▶ **What is asked**: List every line in the records that contains the word "width". Case counts.

Recorded data
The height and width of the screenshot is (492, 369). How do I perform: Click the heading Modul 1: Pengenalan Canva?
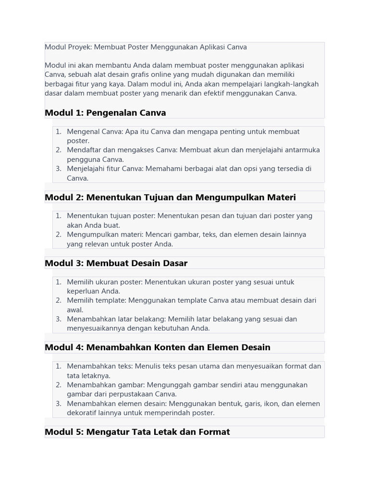(105, 113)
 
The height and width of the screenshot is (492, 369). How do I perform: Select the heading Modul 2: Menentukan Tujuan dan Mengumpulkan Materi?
(170, 197)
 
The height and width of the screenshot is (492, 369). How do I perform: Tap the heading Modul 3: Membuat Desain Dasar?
(116, 263)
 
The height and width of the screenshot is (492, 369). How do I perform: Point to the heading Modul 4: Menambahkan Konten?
(157, 347)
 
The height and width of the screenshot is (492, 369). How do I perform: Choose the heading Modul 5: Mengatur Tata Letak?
(137, 432)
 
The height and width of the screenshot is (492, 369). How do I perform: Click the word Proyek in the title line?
(80, 47)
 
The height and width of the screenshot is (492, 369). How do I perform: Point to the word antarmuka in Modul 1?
(302, 150)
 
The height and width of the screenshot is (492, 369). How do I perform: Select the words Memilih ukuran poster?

▶ **Solved problem**:
The height and width of the screenshot is (492, 369). How do I perform: Click the heading Modul 1: Pengenalan Canva?
The height and width of the screenshot is (492, 369). How do I perform: Select the heading Modul 2: Menentukan Tujuan dan Mengumpulkan Materi?
The height and width of the screenshot is (492, 369). How do I perform: Tap the heading Modul 3: Membuat Desain Dasar?
The height and width of the screenshot is (492, 369). How do I perform: Point to the heading Modul 4: Menambahkan Konten?
The height and width of the screenshot is (492, 369). How do I perform: Choose the heading Modul 5: Mengatur Tata Letak?
The height and width of the screenshot is (492, 369). How do I perform: Click the word Proyek in the title line?
The height and width of the screenshot is (492, 369). How do I perform: Point to the word antarmuka in Modul 1?
The height and width of the screenshot is (492, 369). How do I perform: Select the words Memilih ukuran poster?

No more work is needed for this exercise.